Saved entries:
___
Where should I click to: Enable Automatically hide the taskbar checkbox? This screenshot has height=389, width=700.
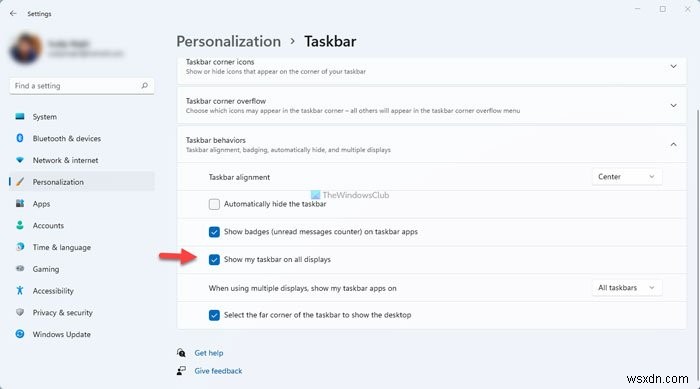click(214, 204)
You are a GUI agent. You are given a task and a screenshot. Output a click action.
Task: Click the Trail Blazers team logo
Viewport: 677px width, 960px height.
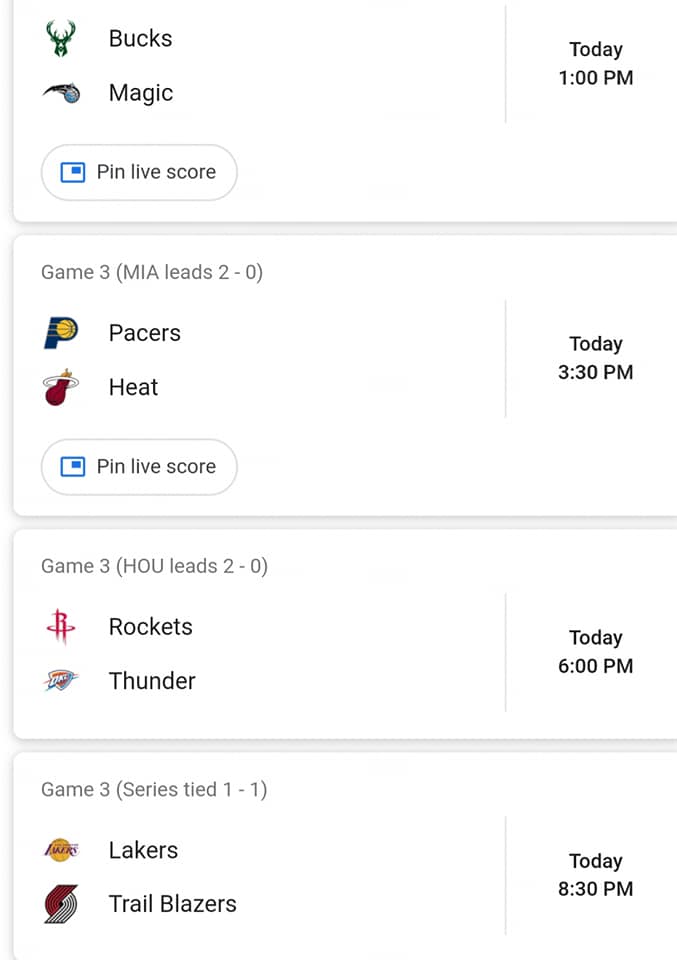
___
▸ **PROBLEM**: Write every line above again exactly, but leave the pictures out.

▸ **SOLUTION FOR THIS TASK**:
Where should I click to: Enable Automatically hide the taskbar checkbox? This screenshot has height=389, width=700.
click(214, 204)
You are a GUI agent. You are given a task and a screenshot. Output a click action.
Task: Click the Trail Blazers team logo
Viewport: 677px width, 960px height.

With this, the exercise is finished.